■ Provided text:
------------------------------------------------------------

Use audio transcription API

The following example demonstrates how to use the native audio transcription API in Foundry Local. The code includes the following steps:

  1. Initializes a FoundryLocalManager instance with a Configuration.
  2. Gets a Model object from the model catalog using an alias. Note: Foundry Local selects the best variant for the model automatically based on the available hardware of the host machine.
  3. Downloads and loads the model variant.
  4. Uses the native audio transcription API to generate a response.
  5. Unloads the model.

Copy-and-paste the following code into a C# file named Program.cs:

using Microsoft.AI.Foundry.Local;
using Microsoft.Extensions.Logging;

var config = new Configuration
{
    AppName = "app-name",
    LogLevel = Microsoft.AI.Foundry.Local.LogLevel.Debug
};

using var loggerFactory = LoggerFactory.Create(builder =>
{
    builder.SetMinimumLevel(Microsoft.Extensions.Logging.LogLevel.Debug);
});
var logger = loggerFactory.CreateLogger<Program>();

// Initialize the singleton instance.
await FoundryLocalManager.CreateAsync(config, logger);
var mgr = FoundryLocalManager.Instance;

// Get the model catalog
var catalog = await mgr.GetCatalogAsync();

// Get a model using an alias and select the CPU model variant
var model = await catalog.GetModelAsync("whisper-tiny") ?? throw new System.Exception("Model not found");
var modelVariant = model.Variants.First(v => v.Info.Runtime?.DeviceType == DeviceType.CPU);
model.SelectVariant(modelVariant);

// Download the model (the method skips download if already cached)
await model.DownloadAsync(progress =>
{
    Console.Write($"\rDownloading model: {progress:F2}%");
    if (progress >= 100f)
    {
        Console.WriteLine();
    }
});

// Load the model
await model.LoadAsync();

// Get a chat client
var audioClient = await model.GetAudioClientAsync();

// get a cancellation token
CancellationToken ct = new CancellationToken();

// Get a transcription with streaming outputs
var response = audioClient.TranscribeAudioStreamingAsync("Recording.mp3", ct);
await foreach (var chunk in response)
{
    Console.Write(chunk.Text);
    Console.Out.Flush();
}
Console.WriteLine();

// Tidy up - unload the model
await model.UnloadAsync();

Note

You'll need to replace "Recording.mp3" with the path to your audio file that you want to transcribe. Foundry Local has a native audio transcription API that allows you to transcribe audio files in the following formats:

  • WAV
  • MP3
  • FLAC

Run the code using the following command:

If your architecture is x64, use the following command:

dotnet run -r:win-x64

If your architecture is arm64, use the following command:

dotnet run -r:win-arm64

------------------------------------------------------------

■ Supplied material:
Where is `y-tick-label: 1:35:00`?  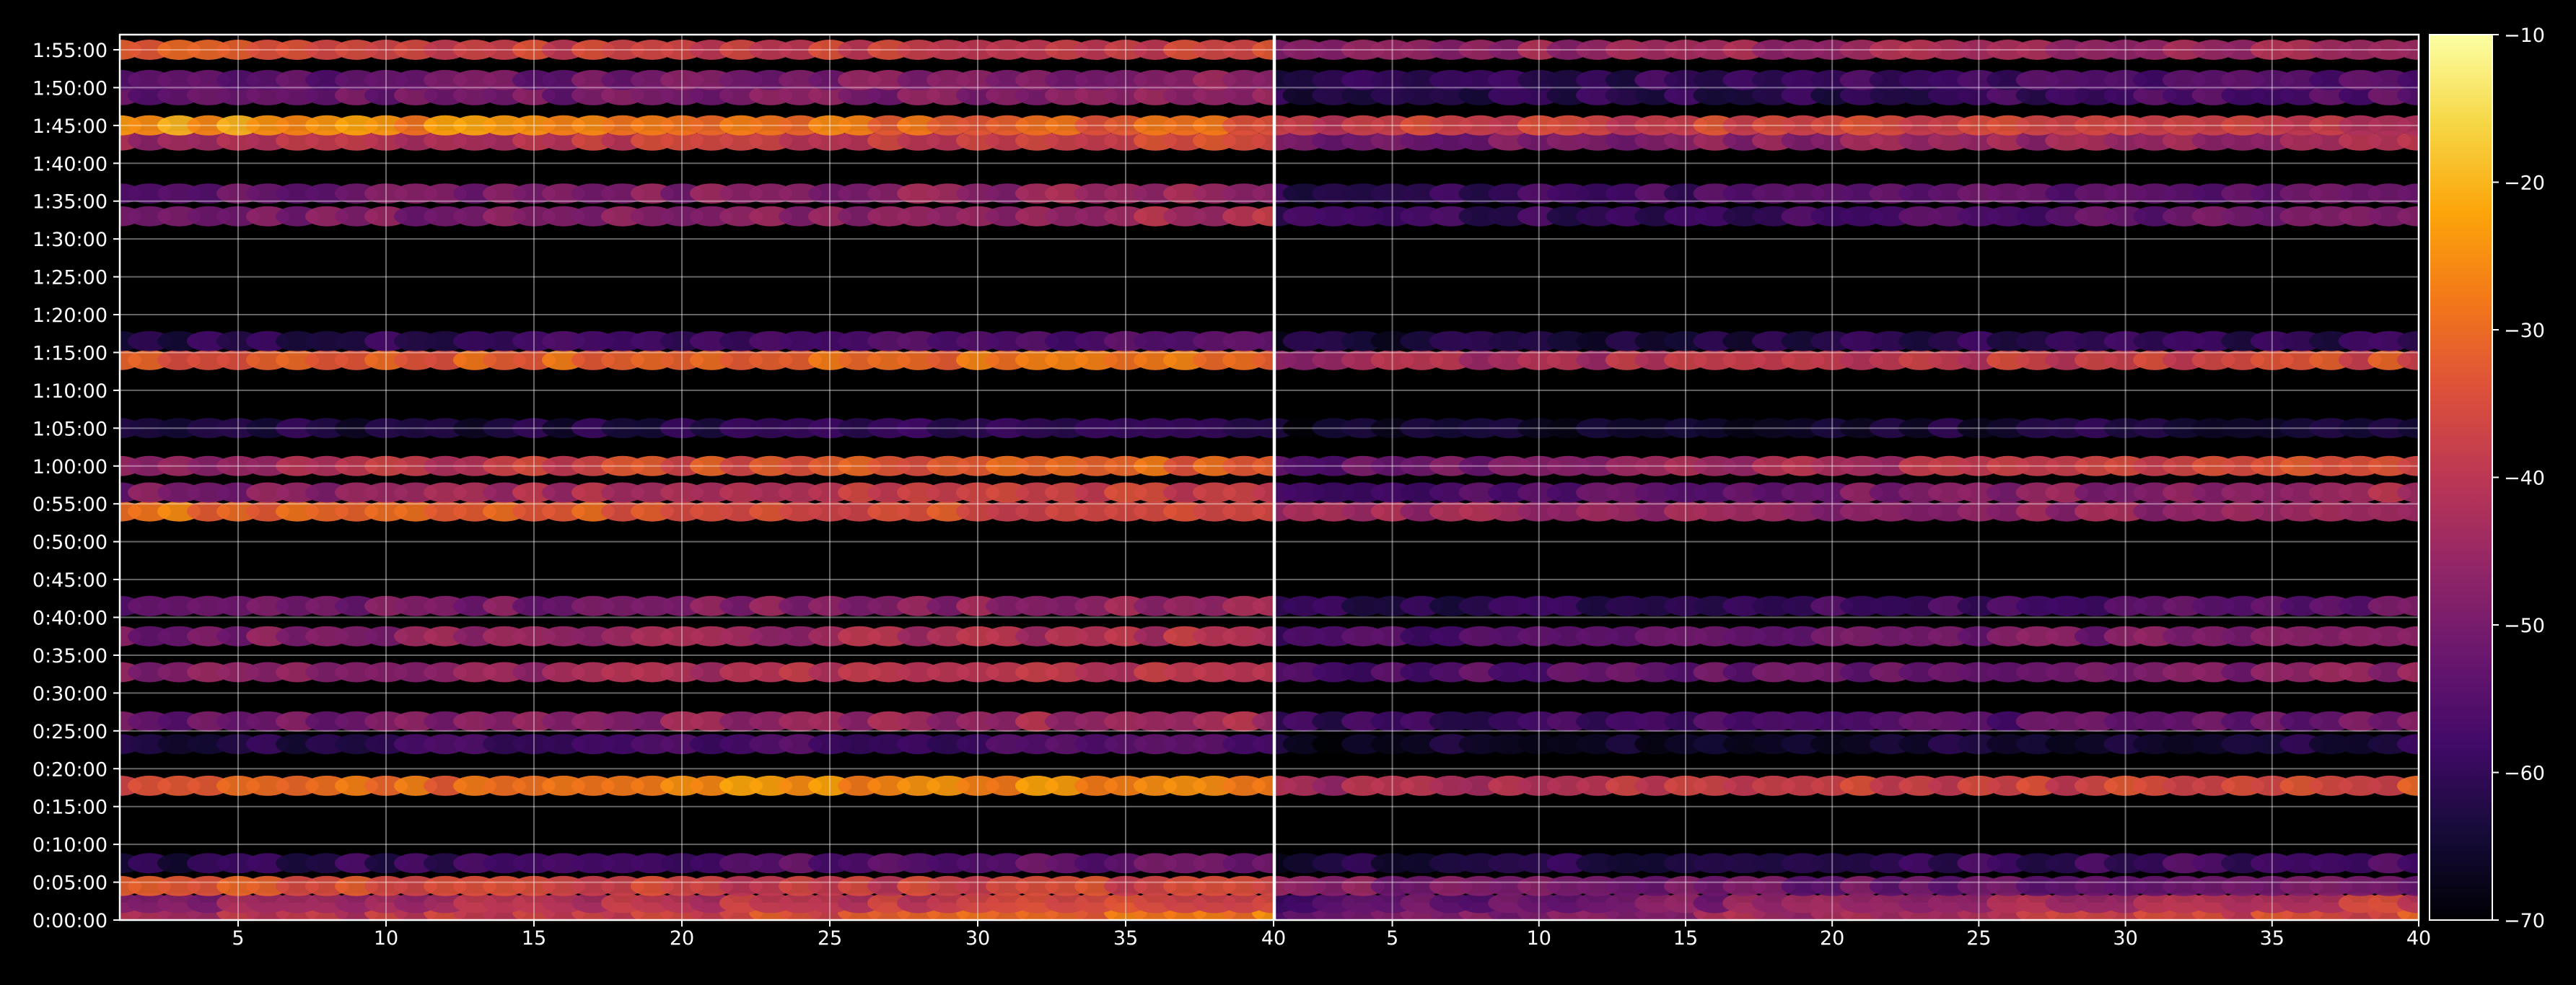 y-tick-label: 1:35:00 is located at coordinates (70, 203).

------------------------------------------------------------

■ Exercise prompt:
Set down, word for word, the part of the Foundry Local transcription text above that starts at "The following example" and ends at "generate a response.".

■ Answer area:
The following example demonstrates how to use the native audio transcription API in Foundry Local. The code includes the following steps:

  1. Initializes a FoundryLocalManager instance with a Configuration.
  2. Gets a Model object from the model catalog using an alias. Note: Foundry Local selects the best variant for the model automatically based on the available hardware of the host machine.
  3. Downloads and loads the model variant.
  4. Uses the native audio transcription API to generate a response.